Input material ->
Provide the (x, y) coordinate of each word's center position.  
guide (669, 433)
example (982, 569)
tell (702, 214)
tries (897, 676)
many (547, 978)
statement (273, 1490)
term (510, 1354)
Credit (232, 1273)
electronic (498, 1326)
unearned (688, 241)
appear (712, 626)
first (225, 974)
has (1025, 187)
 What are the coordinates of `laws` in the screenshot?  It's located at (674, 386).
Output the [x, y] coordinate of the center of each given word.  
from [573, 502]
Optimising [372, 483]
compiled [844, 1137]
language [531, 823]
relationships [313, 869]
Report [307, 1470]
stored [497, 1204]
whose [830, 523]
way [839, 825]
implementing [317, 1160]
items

Objective -> Reproduce all of the records above, swapping each occurrence of "center" for "midpoint" and leaving everything else unchanged.

Written response ->
Provide the (x, y) coordinate of each word's midpoint position.  
guide (669, 433)
example (982, 569)
tell (702, 214)
tries (897, 676)
many (547, 978)
statement (273, 1490)
term (510, 1354)
Credit (232, 1273)
electronic (498, 1326)
unearned (688, 241)
appear (712, 626)
first (225, 974)
has (1025, 187)
 What are the coordinates of `laws` in the screenshot?  It's located at (674, 386).
Output the [x, y] coordinate of the midpoint of each given word.  
from [573, 502]
Optimising [372, 483]
compiled [844, 1137]
language [531, 823]
relationships [313, 869]
Report [307, 1470]
stored [497, 1204]
whose [830, 523]
way [839, 825]
implementing [317, 1160]
items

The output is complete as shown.